→ YOUR INSTRUCTIONS:
Every line of the entries that holds the word "menu" is to be copied.

Start of INPUT MATERIAL

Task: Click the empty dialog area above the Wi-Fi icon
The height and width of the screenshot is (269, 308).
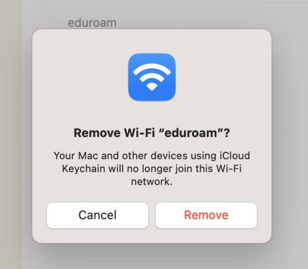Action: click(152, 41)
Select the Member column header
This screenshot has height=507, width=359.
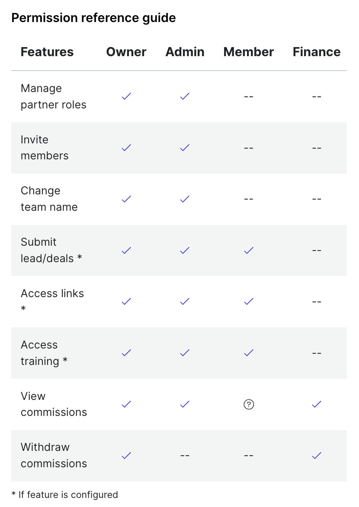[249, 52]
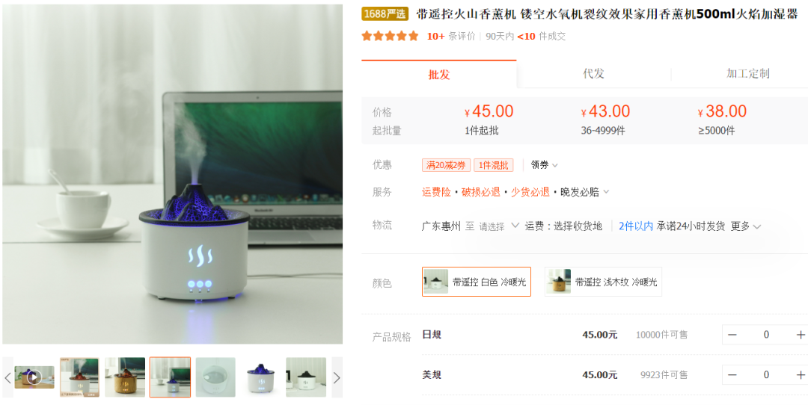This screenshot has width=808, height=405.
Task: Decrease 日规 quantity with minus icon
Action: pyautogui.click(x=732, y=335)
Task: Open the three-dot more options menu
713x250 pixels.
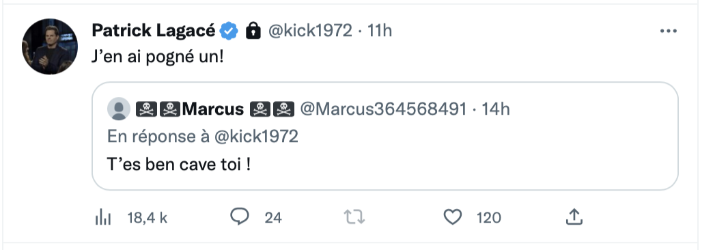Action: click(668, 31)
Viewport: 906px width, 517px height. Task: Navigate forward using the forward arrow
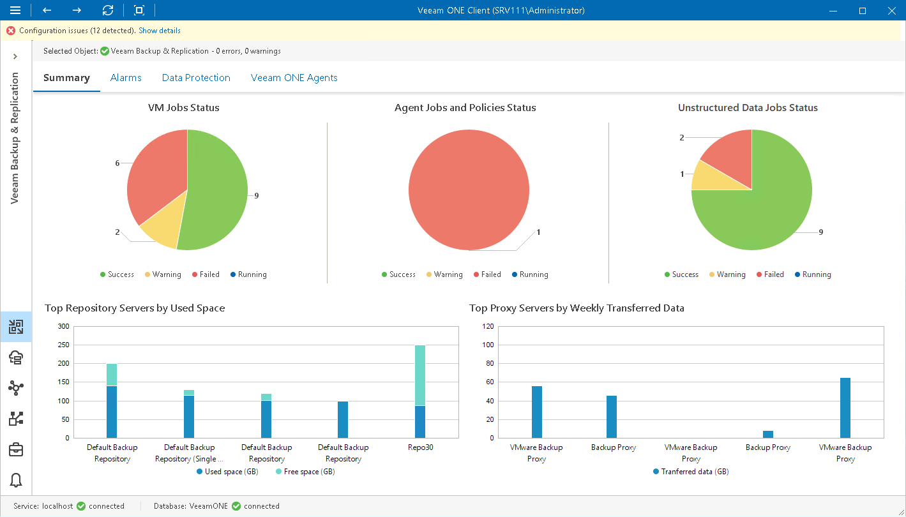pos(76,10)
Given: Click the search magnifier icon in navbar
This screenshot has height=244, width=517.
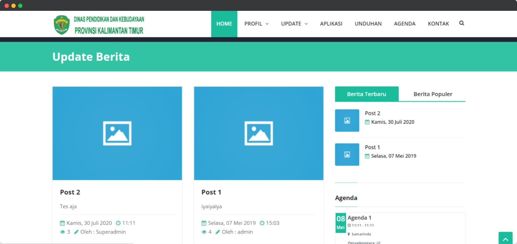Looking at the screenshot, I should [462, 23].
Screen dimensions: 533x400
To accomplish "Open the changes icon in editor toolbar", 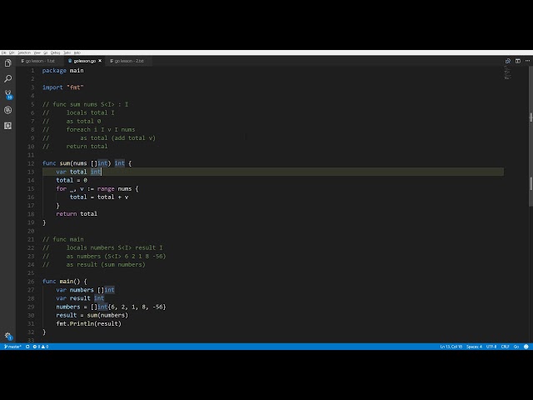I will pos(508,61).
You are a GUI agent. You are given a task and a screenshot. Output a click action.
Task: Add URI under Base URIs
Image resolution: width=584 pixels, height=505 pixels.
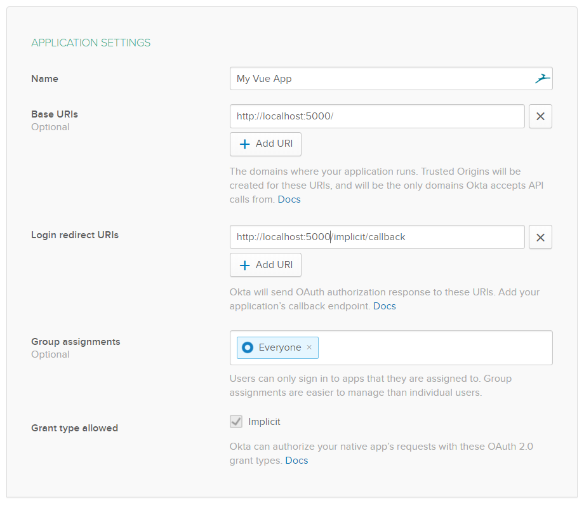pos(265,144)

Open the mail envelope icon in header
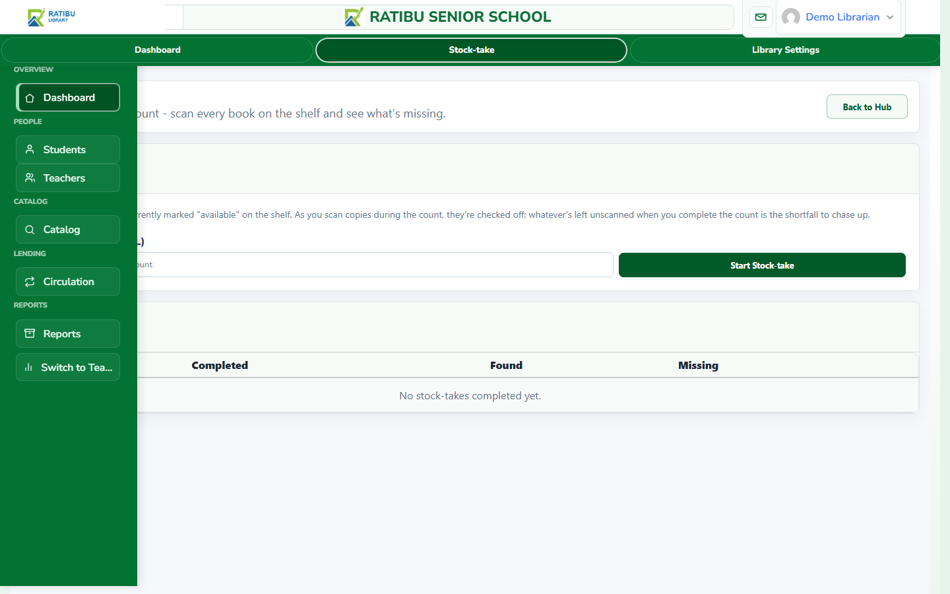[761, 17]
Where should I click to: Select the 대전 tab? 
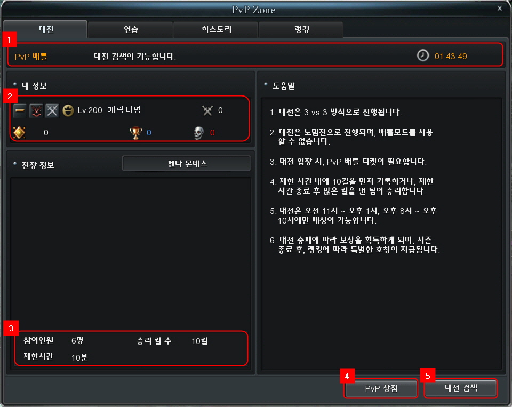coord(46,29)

End of INPUT MATERIAL
Start of INPUT MATERIAL

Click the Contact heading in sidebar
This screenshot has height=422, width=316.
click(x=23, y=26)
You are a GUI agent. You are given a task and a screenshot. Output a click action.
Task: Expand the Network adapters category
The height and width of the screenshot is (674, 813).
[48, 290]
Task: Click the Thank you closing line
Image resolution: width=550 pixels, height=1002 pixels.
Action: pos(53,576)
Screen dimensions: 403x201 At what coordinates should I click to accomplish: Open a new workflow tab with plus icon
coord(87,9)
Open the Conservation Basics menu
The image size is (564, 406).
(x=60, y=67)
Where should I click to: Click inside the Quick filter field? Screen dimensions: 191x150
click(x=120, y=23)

End of INPUT MATERIAL
Start of INPUT MATERIAL

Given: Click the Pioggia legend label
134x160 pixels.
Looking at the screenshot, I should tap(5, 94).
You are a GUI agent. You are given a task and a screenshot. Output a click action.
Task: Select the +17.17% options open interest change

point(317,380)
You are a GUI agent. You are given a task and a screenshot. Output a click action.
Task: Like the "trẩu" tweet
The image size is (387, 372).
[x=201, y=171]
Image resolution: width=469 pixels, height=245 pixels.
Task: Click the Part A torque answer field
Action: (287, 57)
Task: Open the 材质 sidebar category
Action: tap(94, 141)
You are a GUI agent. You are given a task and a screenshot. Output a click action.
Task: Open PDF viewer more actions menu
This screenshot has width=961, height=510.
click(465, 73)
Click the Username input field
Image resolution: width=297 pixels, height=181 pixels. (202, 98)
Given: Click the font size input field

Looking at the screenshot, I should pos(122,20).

End of INPUT MATERIAL

→ REPLY:
Task: Open the three-dot more options menu
Open the Conservation Basics menu
Task: Open PDF viewer more actions menu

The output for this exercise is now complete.